Currently, my work is still at the algorithmic level of verification, but my plan is to gradually move towards proofs that are closer to the actual implementation.

Along the way, I also noticed that the original YATA insert algorithm described in “Near Real-Time Peer-to-Peer Shared Editing on Extensible Data Types” admits a potential non-convergent case.
This issue does not affect Yjs at all, because the Yjs algorithm already addresses this problem. In fact, my verification shows that my formal model of Yjs does not exhibit such non-convergent cases.
I’m sharing this because I believe it might be useful for those interested in understanding the correctness of the YATA algorithm.

Non-convergent example

(based on Section 3.4 insert algorithm)

Setup (three clients, concurrent inserts):

  • Initial document: empty.
  • Client 1 inserts "a" at position 0 concurrently with Client 2 inserting "b" at position 0.
    Hence: a.origin = ⊥, b.origin = ⊥.
  • Client 3 observes "b" and then inserts "c" after "b".
    Hence: c.origin = b.

We compare two scenarios that lead to two different results:


Order A: abc

  • A-1: apply a"a"
  • A-2: apply b
    • compare with a: a.origin = b.origin = ⊥ and a.id < b.id → place b after a
    • result: "ab"
  • A-3: apply c (with c.origin = b) → place c after b
    • result: "abc"

Order B: bca

  • B-1: apply b"b"
  • B-2: apply c (with c.origin = b) → "bc"
  • B-3: apply a
    • loop #1 vs b: a.origin = b.origin = ⊥ and a.id < b.id → no matching “place after” condition in this pass, keep scanning
    • loop #2 vs c: a.origin < c.origin (since c.origin = b and a.origin = ⊥) → place a after c
    • result: "bca"

Thus, the two scenarios diverge: "abc" vs "bca".

(This non-convergent case arises from the subtlety in the scanning process of the integration loop (e.g., comparing a vs. b), where the insert position does not move until an item appears whose origin makes the ordering unambiguous. This turned out to be one of the most challenging parts of my formal verification.)

If I’m misunderstanding something here, I’d be happy to be corrected.
I would greatly appreciate any feedback or comments.

1 Like

Hi @iasakura,

I really appreciate you working on this! :slight_smile:

Nine years later, you are actually the first to point out the issue in the pseudocode in the paper! The algorithm for item.integrate in the Yjs codebase did not change at all (aside from some optimizations I made). It seems I translated the code incorrectly to pseudocode. Thanks for going the extra mile and using the correct algorithm.

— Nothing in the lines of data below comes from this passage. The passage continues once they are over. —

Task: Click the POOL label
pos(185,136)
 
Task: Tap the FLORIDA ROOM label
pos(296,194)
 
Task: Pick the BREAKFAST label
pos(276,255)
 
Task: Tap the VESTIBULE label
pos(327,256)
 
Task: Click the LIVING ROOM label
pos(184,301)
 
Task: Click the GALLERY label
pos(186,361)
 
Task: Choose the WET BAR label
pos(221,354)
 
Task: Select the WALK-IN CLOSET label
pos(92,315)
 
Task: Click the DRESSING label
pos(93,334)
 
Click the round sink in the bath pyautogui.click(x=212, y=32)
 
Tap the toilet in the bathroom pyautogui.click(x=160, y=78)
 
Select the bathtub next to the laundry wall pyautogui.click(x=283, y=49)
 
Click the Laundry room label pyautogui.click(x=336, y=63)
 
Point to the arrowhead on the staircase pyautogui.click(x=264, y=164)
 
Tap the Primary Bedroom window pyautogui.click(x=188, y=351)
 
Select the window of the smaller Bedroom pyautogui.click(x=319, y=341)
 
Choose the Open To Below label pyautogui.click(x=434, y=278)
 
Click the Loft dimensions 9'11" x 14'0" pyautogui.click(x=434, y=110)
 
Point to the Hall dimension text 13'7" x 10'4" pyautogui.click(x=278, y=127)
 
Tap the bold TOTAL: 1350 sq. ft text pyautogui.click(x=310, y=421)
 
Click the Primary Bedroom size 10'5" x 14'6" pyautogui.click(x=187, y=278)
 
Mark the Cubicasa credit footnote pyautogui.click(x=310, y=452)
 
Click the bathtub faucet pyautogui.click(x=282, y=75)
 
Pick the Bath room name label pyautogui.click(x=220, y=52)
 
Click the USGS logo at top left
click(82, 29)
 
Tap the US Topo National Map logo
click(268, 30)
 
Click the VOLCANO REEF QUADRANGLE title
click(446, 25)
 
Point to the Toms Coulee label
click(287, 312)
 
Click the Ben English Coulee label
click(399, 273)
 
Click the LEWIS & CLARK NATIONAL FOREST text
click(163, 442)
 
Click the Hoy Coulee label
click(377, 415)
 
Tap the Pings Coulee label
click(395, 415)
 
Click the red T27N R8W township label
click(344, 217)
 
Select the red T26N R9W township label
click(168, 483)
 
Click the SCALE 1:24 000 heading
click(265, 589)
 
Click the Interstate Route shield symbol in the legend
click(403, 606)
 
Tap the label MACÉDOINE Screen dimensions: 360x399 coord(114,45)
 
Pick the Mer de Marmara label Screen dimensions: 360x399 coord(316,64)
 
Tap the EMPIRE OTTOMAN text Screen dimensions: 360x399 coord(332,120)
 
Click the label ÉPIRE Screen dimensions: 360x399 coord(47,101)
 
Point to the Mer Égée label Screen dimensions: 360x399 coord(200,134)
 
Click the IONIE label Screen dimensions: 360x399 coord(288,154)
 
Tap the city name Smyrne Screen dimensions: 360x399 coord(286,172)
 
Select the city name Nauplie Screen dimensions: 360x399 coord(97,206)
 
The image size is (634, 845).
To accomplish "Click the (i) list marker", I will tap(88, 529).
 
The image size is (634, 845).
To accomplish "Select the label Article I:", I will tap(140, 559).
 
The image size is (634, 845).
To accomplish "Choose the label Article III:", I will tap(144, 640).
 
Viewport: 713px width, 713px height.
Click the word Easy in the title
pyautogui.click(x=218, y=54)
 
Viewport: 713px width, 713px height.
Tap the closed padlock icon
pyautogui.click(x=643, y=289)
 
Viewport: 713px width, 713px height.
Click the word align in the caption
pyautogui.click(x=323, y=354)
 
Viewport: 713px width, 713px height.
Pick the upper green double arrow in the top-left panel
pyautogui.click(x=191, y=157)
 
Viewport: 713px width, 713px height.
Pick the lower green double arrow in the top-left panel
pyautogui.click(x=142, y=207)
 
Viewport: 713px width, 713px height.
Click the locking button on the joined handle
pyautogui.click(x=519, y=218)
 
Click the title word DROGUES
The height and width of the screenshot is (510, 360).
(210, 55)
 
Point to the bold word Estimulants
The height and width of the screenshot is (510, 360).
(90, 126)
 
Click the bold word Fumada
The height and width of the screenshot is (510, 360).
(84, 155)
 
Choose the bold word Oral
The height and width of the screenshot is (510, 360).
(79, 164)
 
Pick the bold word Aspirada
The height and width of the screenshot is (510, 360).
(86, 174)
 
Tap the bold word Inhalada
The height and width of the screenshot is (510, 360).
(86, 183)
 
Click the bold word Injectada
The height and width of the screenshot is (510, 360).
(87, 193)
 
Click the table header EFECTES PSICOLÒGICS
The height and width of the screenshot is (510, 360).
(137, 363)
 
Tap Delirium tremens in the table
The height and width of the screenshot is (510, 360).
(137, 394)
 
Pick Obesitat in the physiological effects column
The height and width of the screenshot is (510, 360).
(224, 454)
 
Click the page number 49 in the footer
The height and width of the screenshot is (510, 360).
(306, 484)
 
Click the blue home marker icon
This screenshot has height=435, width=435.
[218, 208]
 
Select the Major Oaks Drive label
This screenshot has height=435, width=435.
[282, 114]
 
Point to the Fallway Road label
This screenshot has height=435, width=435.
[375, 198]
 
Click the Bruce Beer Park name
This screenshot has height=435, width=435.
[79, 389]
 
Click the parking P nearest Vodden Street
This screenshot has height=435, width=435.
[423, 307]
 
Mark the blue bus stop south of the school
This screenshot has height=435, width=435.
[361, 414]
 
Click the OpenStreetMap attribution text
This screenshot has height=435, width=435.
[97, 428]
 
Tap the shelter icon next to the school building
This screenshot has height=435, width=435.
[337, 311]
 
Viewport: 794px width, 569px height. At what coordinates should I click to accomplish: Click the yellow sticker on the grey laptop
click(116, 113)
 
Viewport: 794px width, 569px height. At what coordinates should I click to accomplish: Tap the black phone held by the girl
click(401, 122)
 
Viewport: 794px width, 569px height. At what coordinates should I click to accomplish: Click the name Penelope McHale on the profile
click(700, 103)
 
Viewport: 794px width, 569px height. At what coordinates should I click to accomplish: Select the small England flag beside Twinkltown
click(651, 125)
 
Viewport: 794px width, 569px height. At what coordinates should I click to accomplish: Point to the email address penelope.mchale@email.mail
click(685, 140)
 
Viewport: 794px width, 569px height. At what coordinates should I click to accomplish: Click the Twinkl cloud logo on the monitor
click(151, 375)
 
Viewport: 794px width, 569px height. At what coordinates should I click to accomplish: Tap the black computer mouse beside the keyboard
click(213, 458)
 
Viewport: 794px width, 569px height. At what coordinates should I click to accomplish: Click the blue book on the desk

It’s unfortunate that the code in the paper is incorrect. I’m going to reference your repository and this discussion in the Yjs readme. I’m sure you will write a paper about lean-yjs. I would love to reference that as well.

1 Like

Hi @dmonad,

Thank you so much for your kind and detailed reply!

I’m glad that formal verification helped uncover a subtle issue in the pseudocode that went unnoticed for nine years. I’m also grateful for your clarification regarding the pseudocode. I now understand that the discrepancy is not because YATA and Yjs differ, but rather due to an error in the pseudocode itself. If I mention this point in the future (e.g., in a paper or in documentation), I’ll make sure to describe it that way.

I’m really excited to see lean-yjs referenced in the Yjs README. Thank you so much! I’ll keep improving lean-yjs, and at the same time, I’d love to work towards a paper, even if it may take quite some time since I’m not in academia right now. When a paper is published (maybe on arXiv), I’ll be sure to share it here.

1 Like

No worries about the paper! I just assumed that you’re coming from academia. Keep me updated on the repo, and thanks for working on this!

1 Like